In this section, the performance sensitivity of various standard benchmarks to frequency and core size is analyzed. The idea of dynamically scaling the core architecture with respect to the application behavior is described in this section.

#### 2.1 Application Sensitivity to Frequency

A wide range of applications with diverse behavior from SPEC2000 and SPEC2006 benchmarks are selected and simulated on various core configurations and across various frequencies. The normalized billion instructions per second (BIPS), used as a performance metric, for the studied benchmarks when the operating frequency is swept from 1.5 GHz to 3GHz with a step of 500MHz is shown in Fig. 1 (a). Application sensitivity to the frequency increases when moving from the left to the right in Fig. 1 (a). For instance, the performance loss of *art* is less than 10% when reducing the frequency by half (far left). However, close to a 50% performance loss occurs when reducing the frequency by half when executing the *povray* benchmark (far right). Reducing the frequency slows the cpu-bound applications noticeably, while no significant impact is observed for memory-bound applications.

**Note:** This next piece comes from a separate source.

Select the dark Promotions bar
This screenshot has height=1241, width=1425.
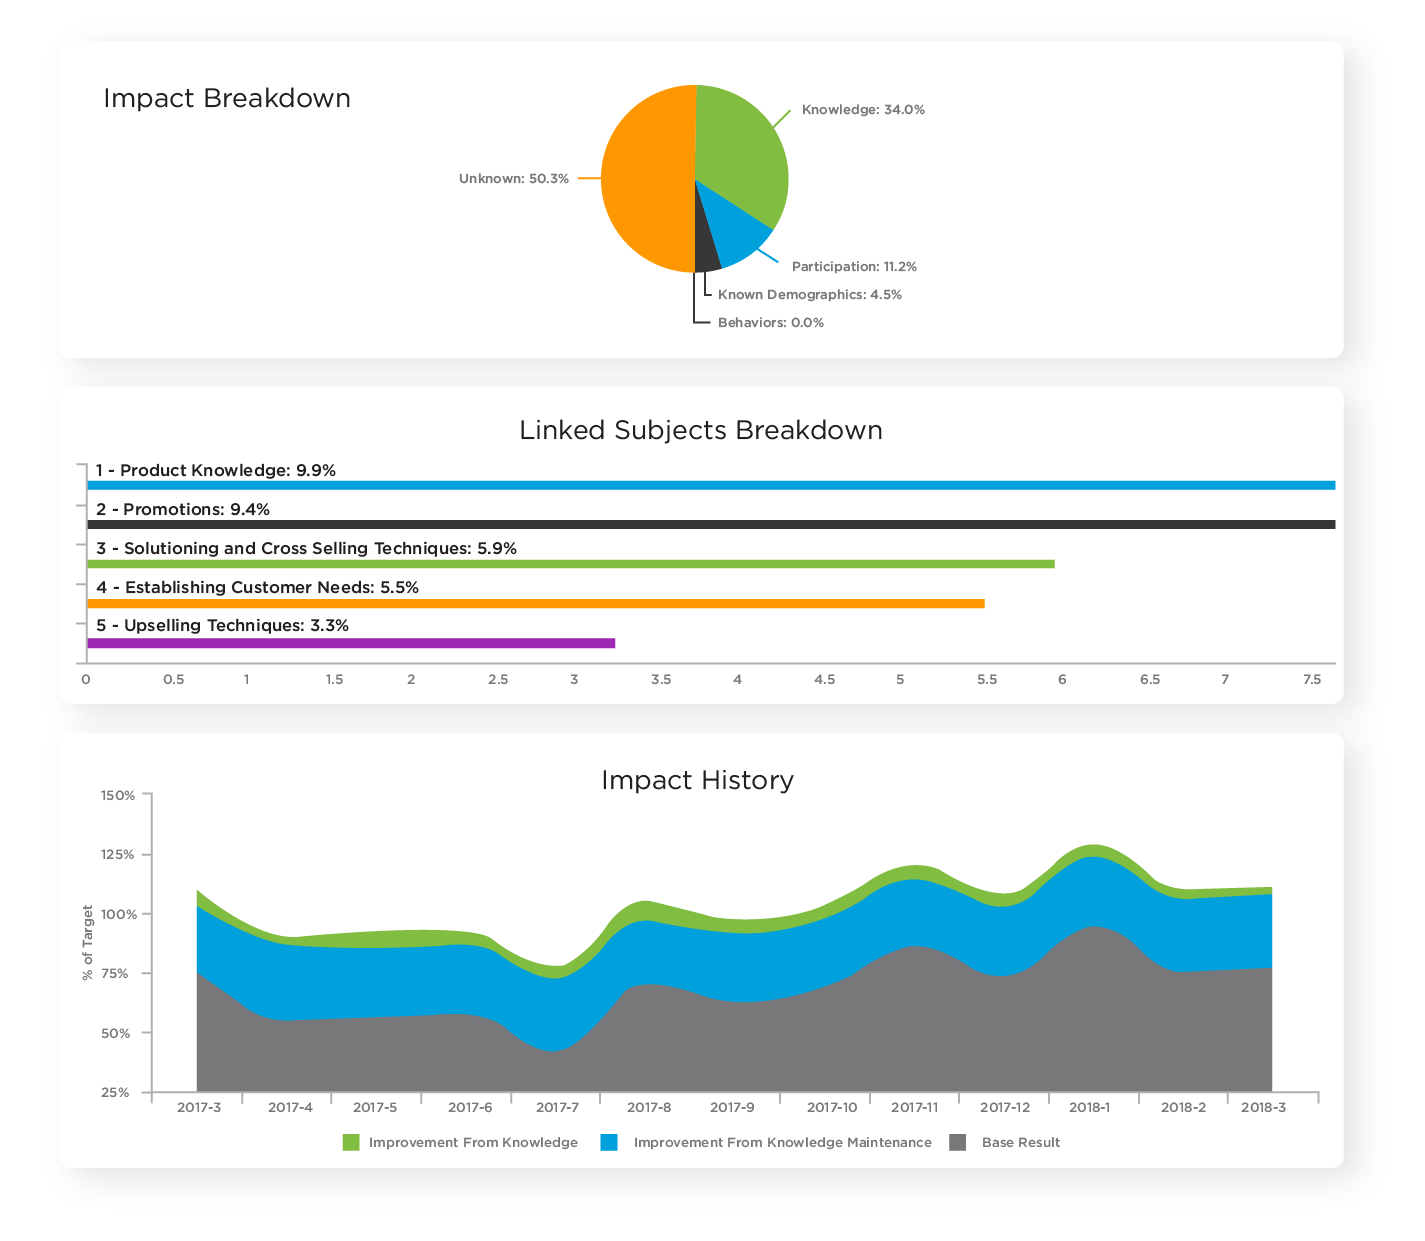pyautogui.click(x=710, y=524)
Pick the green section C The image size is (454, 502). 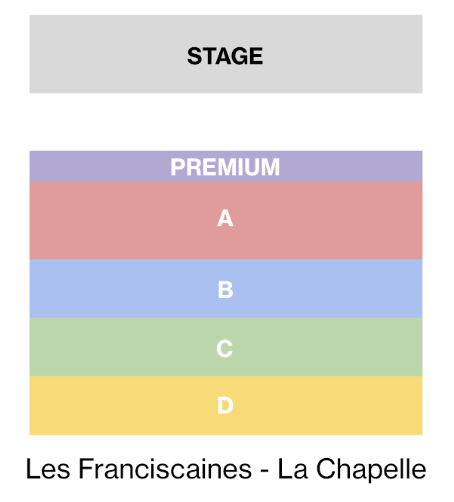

# 2.2 Application Sensitivity to Core Size

Applications have different performance behavior as a function of the size of the core resources. In this section, the performance sensitivity of the applications to the size of the core (capacity and bandwidth) is examined. For capacity, the *load store queue* (LSQ), *integer/floating point register file* (RF), *reorder buffer* (ROB), and *integer/floating point instruction queue* (IQ) are considered, as these four units define the instruction window size of the processor. For bandwidth, the *fetch*, *decode*, *issue*, *and commit* width are considered. Four balanced cores with different capacity and bandwidth are modeled to reduce the design exploration space. The detailed parameters for each of these configurations are listed in Table 1.



Fig. 2: Impact of core size on frequency sensitivity.

The normalized billion instruction per second (BIPS) for each application is shown in Fig. 1 (b). The BIPS for four configurations with different core sizes is reported. It is important to note that the sensitivity to core size is not uniform across applications. For instance, *lbm* shows less than 0.1% performance loss when comparing big to medium, whereas comparing big to small and tiny reveals a performance loss of 17% and 36%, respectively.

#### 2.3 Impact of Core Size on Frequency Sensitivity

The simulations indicate that the application performance sensitivity to frequency changes noticeably, depending on the core size. The impact of a change in the bandwidth on the frequency sensitivity of the applications is shown in Fig. 2. Consider the case when the application is executed at half the maximum frequency. The normalized performance as compared to the case when the application is executed at the maximum frequency is plotted in Fig. 2. For a number of benchmarks when the core size varies from big to tiny, the impact on the application sensitivity to frequency is significant, however, for other benchmarks, less of an impact is observed. For instance, core size has the largest impact on frequency sensitivity for *mgrid* (the left corner) and the least impact on the *povray* benchmark.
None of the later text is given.